BitLicense side effects
Last week, community-focused crypto project CityCoins launched NewYorkCityCoin (NYCCoin), a digital asset that users can mine to add to the city's coffers while winning prizes via the Stacks protocol and their own STX token. While CityCoins has not officially partnered with New York for this initiative, Adams is enthusiastically welcoming NYCCoin. But there is a catch. There is no legal way for New Yorkers to dig up coins meant to save their city. Jonathan DeYang, a New Yorker who recently wrote a New York crypto guide, noted that as a New Yorker, he had no way of buying STX because it was not available on any Exchange.
"STX is required to dig NYCCoin, which means I can't really dig NYCCoin even though I live in New York. Of course, you can use a VPN and buy it through a platform that isn't KYC, like Binance, but it's ironic that the average New York was forbidden to dig coins in his own city. While this contradiction can be overcome in the short term with BitLicense exchanges like Coinbase, which provide token support, more generally it suggests that the current regulatory system could cut New Yorkers off a significant chunk of digital asset infrastructure.
Another cause for concern for crypto companies looking to provide services to New Yorkers is the New York attorney general's office. Leticia James – the current attorney general who announced her intention to run for governor next year – has historically demanded tougher enforcement of cryptocurrency gamblers and has extensively warned of the dangers of cryptocurrency trading.
In fact, NYAG had tighter control over the digital asset business even before he took office in early 2019. Kattens DeWaal commented: "The publication of a September 2018 report by the New York Attorney General on the Virtual Markets Integrity Initiative, identified by name-specific crypto platforms and their adherence to best practices or suspected of being problematic - after information was voluntarily provided" by the platform - es not helpful in promoting New York as a place for blockchain technology."
This approach, according to DeWaal, could better be described as public attribution and shame than "getting rid of the bad apples through due process".
What can be done
Introducing changes to the BitLicense regime that will allow more companies to revoke compliance keys and streamline the approval process could be an important step in making New York a more crypto-friendly destination. However, this is not out of Adams' hands, as Dewaal puts it: "Ultimately, the New York State Department of Financial Services will try to speed up the Bitlicense application process and establish legal requirements that can be made more business-friendly.
Albany state lawmakers must take action to make broader changes to the BitLicense regime. Oney found that one approach that worked well elsewhere was to create a regulatory sandbox to stimulate financial innovation. He commented further: “Other jurisdictions have been particularly successful at stimulating innovation through sandstone, such as the FCA in the UK, where technology companies can use their sandbox to exchange ideas directly with leading institutions at an early stage and test and verify the implementation of solutions in practice.

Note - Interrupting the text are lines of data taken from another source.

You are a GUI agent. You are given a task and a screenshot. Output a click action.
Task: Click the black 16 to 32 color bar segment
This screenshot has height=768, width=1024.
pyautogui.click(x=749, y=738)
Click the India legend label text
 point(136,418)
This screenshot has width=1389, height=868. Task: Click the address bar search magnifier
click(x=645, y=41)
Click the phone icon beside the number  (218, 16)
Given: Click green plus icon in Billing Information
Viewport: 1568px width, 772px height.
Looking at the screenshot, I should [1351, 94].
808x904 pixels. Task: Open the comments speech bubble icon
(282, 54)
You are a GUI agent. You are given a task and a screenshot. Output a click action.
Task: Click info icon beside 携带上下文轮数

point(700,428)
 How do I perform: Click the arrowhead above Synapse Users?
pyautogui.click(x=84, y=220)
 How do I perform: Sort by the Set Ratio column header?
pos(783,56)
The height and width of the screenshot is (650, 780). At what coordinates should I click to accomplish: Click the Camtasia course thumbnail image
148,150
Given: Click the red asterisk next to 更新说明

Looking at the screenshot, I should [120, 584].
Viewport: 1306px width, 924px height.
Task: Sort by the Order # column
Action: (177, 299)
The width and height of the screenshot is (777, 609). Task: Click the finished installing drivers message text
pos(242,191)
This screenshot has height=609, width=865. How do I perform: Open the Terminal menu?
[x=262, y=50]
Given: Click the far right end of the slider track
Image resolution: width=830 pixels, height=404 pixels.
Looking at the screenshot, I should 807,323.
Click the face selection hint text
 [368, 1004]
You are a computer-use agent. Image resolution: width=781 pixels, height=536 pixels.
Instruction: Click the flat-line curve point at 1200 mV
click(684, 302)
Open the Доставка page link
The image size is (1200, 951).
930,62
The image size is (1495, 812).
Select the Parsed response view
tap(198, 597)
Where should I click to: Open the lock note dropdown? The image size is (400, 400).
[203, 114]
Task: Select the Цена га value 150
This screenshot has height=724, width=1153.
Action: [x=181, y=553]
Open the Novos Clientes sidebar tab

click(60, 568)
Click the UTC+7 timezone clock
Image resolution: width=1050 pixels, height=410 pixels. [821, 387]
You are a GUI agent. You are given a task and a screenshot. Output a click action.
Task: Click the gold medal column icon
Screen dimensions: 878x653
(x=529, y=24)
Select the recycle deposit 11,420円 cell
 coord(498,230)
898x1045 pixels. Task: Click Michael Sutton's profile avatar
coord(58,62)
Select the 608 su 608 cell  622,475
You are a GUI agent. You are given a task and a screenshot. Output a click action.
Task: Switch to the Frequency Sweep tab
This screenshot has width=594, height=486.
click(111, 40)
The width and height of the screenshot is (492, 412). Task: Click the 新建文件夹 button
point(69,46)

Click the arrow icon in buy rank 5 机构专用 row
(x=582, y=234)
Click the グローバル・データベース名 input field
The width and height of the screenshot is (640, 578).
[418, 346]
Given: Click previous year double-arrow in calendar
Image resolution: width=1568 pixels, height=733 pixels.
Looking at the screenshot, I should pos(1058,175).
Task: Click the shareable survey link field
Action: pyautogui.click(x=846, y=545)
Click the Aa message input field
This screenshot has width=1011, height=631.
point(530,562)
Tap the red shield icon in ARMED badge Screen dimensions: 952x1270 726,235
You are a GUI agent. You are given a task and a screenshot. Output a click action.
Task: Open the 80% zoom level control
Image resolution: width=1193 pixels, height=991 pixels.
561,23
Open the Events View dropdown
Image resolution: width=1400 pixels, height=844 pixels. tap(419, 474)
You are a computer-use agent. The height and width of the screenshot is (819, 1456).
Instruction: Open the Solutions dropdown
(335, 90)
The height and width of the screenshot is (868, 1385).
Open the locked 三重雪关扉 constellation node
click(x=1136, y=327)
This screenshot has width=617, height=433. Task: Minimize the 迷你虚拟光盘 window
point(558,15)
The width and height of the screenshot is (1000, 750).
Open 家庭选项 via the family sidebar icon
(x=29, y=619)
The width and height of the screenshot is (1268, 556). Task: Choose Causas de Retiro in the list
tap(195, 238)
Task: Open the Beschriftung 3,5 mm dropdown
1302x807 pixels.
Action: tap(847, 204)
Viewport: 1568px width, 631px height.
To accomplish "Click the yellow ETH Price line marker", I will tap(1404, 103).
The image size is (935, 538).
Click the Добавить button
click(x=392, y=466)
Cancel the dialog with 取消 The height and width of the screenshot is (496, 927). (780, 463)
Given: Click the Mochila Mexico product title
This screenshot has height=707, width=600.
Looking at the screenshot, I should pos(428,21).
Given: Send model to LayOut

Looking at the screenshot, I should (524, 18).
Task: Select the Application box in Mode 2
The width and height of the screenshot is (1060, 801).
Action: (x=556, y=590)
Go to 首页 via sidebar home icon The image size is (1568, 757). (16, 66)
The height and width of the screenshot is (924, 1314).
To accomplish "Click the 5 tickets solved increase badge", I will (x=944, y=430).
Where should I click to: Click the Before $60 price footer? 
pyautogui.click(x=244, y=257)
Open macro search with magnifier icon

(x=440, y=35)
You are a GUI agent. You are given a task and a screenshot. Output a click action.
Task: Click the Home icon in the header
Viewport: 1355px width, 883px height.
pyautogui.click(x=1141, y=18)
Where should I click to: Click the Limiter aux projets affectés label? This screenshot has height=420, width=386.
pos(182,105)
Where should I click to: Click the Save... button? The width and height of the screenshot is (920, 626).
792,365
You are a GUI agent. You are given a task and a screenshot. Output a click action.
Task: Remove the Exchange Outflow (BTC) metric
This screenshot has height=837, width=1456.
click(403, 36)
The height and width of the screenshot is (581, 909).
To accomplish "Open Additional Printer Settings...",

While creating a fintech sandbox in New York will definitely require the collaboration of several city authorities, it's reasonable to expect the mayor to lead such an effort. After all, there is a complete arsenal of tools belonging to the advertising field. From raising awareness of the benefits and opportunities of blockchain technology and digital assets to appointing a vice mayor with an emphasis on strategically promoting fintech initiatives, the New York government's executive role offers a lot of freedom to serve an audience of more than 8 million. potential crypto ally.